Rönesans kelime anlamı olarak yeniden doğuş olan, 14. yüzyıldan 16. yüzyıla kadar süren dönemin adıdır. Ancak çoğumuzun bildiği bu anlam olduğundan çok daha fazlasını ifade etmektedir. 14. yüzyıl ile başlayan bu süreçte bilim insanları ve sanatçılar eski dünyanın özellikle de Antik Yunan mirasının bilgeliğini, mirasını, zarafetini ve asaletini yeniden canlı hale getirmişlerdir. İlk Çağ’ın kaynaklarına dönerek Yeni-Platonculuk denilen bir düşünce okulunda Hıristiyanlığın normları ve idealleri senkronize edilerek klasik dönemin Paganizmi ile Hıristiyanlık uzlaştırılmıştır.

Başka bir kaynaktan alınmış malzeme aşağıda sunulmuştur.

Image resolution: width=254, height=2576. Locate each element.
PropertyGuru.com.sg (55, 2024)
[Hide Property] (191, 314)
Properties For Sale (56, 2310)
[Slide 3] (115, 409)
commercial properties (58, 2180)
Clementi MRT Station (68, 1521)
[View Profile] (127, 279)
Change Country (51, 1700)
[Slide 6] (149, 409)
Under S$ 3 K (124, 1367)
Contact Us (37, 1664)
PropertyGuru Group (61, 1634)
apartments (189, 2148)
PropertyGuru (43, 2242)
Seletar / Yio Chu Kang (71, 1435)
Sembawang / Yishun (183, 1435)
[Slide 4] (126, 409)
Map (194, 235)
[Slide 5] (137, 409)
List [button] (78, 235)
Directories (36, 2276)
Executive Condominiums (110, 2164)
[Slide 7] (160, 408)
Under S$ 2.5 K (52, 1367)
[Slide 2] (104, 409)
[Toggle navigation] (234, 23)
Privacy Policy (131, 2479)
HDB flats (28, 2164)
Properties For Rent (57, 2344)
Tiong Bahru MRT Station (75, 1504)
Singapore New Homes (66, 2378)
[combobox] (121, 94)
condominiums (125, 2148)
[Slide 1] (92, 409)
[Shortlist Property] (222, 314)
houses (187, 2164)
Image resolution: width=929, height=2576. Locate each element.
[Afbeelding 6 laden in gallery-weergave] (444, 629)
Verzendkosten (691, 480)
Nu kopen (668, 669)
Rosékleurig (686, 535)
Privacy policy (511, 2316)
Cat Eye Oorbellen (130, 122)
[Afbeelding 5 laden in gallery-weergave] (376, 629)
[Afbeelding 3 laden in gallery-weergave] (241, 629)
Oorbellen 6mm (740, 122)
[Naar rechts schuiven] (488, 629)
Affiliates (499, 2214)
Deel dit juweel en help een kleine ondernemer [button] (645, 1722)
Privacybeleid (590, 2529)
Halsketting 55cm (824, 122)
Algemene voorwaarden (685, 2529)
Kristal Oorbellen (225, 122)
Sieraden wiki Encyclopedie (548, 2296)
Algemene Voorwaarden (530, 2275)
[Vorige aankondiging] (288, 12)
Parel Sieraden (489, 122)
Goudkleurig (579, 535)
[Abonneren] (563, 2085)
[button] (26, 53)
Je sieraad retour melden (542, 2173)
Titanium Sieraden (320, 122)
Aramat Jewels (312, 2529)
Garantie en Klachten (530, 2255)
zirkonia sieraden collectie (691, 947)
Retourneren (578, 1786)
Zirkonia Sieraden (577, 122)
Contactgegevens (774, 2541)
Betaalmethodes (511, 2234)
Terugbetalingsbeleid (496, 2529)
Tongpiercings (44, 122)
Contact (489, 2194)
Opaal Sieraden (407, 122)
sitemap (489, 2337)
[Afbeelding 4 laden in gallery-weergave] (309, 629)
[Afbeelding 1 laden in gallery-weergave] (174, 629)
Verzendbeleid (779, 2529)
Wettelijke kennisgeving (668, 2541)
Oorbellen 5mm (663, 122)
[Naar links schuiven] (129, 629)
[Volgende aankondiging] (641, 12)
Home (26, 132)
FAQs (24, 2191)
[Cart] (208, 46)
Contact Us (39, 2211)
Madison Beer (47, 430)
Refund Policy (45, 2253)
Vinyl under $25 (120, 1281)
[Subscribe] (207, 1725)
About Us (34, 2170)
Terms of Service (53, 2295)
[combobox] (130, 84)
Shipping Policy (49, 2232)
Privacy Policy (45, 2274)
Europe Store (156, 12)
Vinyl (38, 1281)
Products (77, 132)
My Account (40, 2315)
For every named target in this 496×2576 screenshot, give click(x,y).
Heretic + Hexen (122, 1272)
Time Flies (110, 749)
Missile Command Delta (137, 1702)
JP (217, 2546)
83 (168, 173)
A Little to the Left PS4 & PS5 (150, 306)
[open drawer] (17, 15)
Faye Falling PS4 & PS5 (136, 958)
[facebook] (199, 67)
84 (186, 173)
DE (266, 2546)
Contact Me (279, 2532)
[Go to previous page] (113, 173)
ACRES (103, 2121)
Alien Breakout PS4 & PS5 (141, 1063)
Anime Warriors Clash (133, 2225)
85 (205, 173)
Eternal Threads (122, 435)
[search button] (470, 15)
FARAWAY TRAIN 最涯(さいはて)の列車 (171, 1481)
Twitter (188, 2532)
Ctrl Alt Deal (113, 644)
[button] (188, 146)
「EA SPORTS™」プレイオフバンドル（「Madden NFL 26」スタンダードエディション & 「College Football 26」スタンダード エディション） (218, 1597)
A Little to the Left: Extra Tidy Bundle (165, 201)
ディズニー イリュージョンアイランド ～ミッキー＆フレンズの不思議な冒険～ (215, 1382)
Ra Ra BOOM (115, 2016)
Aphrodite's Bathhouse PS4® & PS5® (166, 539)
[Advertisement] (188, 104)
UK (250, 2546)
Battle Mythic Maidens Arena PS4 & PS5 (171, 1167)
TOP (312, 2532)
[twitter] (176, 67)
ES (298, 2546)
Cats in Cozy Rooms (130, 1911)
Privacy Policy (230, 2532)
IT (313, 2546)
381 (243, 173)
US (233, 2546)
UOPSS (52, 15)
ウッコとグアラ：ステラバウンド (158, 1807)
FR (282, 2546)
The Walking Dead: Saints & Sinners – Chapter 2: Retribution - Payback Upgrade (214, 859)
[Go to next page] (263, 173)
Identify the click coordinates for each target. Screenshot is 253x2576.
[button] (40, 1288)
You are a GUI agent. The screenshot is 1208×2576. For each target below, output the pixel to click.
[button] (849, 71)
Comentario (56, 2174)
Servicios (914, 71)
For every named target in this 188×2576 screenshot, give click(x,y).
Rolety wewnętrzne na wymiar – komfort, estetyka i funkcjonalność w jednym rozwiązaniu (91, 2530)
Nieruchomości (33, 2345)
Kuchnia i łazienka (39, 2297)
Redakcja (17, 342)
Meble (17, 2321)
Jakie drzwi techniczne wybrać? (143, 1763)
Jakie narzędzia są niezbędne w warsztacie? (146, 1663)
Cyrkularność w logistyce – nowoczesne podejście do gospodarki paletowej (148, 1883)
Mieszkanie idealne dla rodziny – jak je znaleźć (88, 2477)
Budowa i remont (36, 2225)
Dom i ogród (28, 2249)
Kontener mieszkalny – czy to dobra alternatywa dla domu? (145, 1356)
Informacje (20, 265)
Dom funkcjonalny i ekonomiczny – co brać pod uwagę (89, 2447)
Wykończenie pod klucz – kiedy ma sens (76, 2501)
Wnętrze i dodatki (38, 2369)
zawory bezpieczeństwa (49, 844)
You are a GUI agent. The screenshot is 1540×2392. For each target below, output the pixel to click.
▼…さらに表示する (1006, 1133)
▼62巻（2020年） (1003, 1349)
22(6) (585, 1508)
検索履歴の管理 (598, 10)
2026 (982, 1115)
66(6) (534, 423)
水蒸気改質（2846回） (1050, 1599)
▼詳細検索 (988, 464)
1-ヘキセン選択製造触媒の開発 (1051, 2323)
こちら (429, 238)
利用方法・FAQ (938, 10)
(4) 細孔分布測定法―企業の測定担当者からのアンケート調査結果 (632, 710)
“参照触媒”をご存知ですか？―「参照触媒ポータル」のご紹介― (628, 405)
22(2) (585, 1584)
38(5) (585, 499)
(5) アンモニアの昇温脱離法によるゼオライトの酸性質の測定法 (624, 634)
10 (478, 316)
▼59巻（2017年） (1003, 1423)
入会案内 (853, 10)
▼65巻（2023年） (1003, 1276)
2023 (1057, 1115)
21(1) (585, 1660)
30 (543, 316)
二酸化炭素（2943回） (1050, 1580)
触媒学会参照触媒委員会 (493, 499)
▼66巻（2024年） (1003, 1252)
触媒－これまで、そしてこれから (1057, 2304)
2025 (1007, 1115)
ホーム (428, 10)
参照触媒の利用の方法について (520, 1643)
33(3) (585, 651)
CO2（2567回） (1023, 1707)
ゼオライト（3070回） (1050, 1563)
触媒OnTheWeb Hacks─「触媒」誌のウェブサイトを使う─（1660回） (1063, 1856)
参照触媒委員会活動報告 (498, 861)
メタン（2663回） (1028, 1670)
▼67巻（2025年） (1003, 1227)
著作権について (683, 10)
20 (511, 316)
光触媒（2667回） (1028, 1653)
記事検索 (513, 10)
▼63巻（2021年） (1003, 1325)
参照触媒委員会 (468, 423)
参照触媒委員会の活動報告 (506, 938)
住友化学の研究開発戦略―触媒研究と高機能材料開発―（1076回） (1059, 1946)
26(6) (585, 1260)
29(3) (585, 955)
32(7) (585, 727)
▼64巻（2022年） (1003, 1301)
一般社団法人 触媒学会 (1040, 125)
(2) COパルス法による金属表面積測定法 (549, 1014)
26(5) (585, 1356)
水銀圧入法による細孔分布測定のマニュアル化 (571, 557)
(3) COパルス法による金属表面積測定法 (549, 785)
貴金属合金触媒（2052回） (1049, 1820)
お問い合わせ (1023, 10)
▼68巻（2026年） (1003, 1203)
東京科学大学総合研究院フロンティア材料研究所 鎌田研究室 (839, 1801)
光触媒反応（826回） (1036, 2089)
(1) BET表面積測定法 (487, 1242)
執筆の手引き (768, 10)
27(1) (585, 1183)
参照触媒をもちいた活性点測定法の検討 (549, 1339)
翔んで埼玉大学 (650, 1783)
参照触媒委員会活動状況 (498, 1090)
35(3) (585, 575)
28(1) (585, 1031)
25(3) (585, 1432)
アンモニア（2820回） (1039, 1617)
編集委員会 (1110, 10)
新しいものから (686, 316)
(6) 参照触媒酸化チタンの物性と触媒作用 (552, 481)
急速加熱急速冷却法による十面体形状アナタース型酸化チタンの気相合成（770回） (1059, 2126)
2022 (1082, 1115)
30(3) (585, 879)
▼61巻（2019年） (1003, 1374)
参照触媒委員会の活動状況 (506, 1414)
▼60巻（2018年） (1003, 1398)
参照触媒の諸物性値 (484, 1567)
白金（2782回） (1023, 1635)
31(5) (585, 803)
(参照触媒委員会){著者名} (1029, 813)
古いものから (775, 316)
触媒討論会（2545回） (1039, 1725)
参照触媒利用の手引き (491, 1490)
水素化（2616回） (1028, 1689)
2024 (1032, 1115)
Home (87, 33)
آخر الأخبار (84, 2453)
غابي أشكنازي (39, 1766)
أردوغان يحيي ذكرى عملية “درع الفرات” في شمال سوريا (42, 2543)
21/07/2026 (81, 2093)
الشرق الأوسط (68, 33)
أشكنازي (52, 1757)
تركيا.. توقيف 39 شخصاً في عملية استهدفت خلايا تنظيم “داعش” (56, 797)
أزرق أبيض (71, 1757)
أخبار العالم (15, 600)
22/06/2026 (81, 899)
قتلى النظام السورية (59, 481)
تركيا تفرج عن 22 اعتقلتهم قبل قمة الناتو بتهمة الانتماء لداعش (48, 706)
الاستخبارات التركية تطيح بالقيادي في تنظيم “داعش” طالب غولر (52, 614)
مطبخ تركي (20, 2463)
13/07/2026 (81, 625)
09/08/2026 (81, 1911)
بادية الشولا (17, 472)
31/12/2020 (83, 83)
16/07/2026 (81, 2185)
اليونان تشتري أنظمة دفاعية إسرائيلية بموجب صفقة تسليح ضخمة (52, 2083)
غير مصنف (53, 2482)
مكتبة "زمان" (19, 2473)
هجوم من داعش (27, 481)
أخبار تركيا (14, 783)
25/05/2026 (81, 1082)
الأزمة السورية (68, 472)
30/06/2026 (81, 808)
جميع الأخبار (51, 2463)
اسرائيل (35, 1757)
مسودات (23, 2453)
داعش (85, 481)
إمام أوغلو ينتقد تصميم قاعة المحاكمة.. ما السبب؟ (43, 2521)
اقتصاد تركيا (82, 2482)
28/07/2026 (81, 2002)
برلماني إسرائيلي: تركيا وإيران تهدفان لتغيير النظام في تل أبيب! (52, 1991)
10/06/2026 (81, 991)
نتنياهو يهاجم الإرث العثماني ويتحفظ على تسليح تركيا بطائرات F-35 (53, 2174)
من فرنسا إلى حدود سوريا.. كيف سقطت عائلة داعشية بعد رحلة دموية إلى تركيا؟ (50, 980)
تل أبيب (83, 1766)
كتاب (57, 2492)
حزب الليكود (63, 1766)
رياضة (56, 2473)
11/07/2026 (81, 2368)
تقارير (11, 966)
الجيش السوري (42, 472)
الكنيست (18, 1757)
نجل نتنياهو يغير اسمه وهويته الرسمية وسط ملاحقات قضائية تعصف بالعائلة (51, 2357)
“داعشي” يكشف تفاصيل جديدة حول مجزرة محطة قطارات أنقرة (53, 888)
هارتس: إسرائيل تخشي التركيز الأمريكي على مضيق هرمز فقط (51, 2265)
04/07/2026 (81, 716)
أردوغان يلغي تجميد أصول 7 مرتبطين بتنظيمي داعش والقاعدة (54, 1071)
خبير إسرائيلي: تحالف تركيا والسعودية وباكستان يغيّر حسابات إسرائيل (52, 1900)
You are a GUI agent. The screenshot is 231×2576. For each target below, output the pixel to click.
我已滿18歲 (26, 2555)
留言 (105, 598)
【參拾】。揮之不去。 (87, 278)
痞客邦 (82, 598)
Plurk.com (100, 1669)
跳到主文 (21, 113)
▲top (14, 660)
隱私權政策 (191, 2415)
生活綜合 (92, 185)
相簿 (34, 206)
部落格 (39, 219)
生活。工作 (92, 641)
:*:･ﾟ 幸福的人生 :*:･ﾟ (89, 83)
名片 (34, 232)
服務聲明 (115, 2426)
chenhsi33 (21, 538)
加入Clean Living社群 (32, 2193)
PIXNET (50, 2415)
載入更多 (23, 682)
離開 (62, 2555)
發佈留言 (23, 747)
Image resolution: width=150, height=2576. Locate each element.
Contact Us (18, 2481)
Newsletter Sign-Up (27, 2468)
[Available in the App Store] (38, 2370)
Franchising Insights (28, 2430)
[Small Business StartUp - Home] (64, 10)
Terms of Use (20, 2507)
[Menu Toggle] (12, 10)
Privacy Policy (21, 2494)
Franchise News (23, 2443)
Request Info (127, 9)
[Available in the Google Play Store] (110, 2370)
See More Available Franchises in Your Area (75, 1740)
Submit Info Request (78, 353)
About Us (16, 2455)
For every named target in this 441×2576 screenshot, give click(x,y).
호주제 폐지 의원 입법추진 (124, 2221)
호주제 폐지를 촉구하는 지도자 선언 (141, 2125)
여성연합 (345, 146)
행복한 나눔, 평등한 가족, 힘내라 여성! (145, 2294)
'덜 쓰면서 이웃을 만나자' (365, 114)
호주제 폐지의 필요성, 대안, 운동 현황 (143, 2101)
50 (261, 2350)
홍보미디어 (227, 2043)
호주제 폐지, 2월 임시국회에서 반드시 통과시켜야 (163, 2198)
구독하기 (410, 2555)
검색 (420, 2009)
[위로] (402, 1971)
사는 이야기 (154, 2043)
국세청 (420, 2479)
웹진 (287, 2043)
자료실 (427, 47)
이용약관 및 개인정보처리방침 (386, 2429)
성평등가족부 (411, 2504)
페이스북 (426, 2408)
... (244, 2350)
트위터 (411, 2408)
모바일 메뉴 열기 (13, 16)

15 yüzyıl itibari ile sanatta mitoloji Hıristiyan konularına verilen önemle aynı noktaya ulaşmıştır. Mit kökenli konular sanatçılar tarafından hızla ele alınarak bu dönemde çoğu kez alegorik bir işlevde kullanılmıştır. Çoğunlukla siyasal bir duruş, didaktik bir mesaj ya da manevi bir gönderme gibi konular üstü kapalı bir şekilde iletilmiştir. Eserlerde kullanılan mitolojik konuların şifresini çözmek belli bir gelişmişlik düzeyine bağlıydı. Dahası alegori birçok düzlemde etkili durumda olabiliyordu. Dönemin ünlü sanatçılarından biri olan Sandro Boticelli birçok resminde bu alegorileri bir araya getirerek bilgili bir izleyici kitlesine görsel bir anlatı sanatı ve görünürde uygunsuz gibi duran figürleri ve simgeleri bir araya getirerek farklı anlamlar ortaya çıkarmaktadır. Sanatçının da dahil olduğu bu Yeni-Platoncu hareketin patronları olan Medicileri de övmesine de hizmet ediyordu.

Alegoriyi Keşfetmek:

Athena ve Kentaur muamma bir eserdir. Sağ elinin parmaklarını kederli Kentaur’un saçlarına dolamış bir kadın tasvir edilmiştir. Ancak işin ilginç olan yanı ise böyle bir durumun bulunduğu bir Yunan miti bulunmamaktadır. Yunan bilgelik tanrıçası olan Athena bu resimde Boticelli’nin alegorik fantezilerinin ipuçlarını karakterlerin her biri ile ilişkilendiren mecazlar halinde vermektedir. Kadın figürünün vücudunu saran zeytin dallarından bu figürün Athena olduğu kolayca anlaşılmaktadır. Antik Yunan mitlerine göre tanrıça Atinalılara bir zeytin ağacı sunarak Atina kentinin hamisi durumuna gelmiştir. Ancak çoğu mitin aksine Boticelli’nin Athena’sı genel olarak ilişkilendirildiği kargı yerine bu resimde teber taşımaktadır.

Çoğunlukla bekçilerin taşıdığı bu silah tanrıçanın bir muhafız konumunda olduğunu orta koyar. Rönesans dönemi İtalyan halkı Kentaur’un dizginsiz şehvetin kişileşmiş hali olarak görmüşlerdir. Antik Yunan mitolojisinde bu canlılar çoğu kez bakire perilerin peşinden koşarken tasvir edilir. Kentaur’un ehlileştirilmemiş içgüdülerinin bir simgesi olan saçlarını yakalamakla Athena onu dizginler ve ona boyun eğdirir. Eserin genel teması bu bakış ile tutkunun ve kötülüğün karşısında erdemin ve aklın zaferi olarak okunabilir. Athena’nın beyaz elbisesinin temasında tekrarlanan iç içe geçmiş üç halka Medici ailesinin amblemini simgelemektedir ve bu da bir alegoridir.

“Muhteşem” olarak bilinen Lorenzo de’ Medici yakın zamanda, Floransa karşıtı güçler karşısında savaştan kaçan Napoli ile bir ittifak kurmuştu. Eserin başka bir siyasal okuması ise Athena’nın barışı temsil eden, Kentaur’un maddeleştirdiği savaşçı içgüdülere boyun eğdirerek Floransa karşıtı güçlerin başını çektiği papalığa bir mesaj vermektir.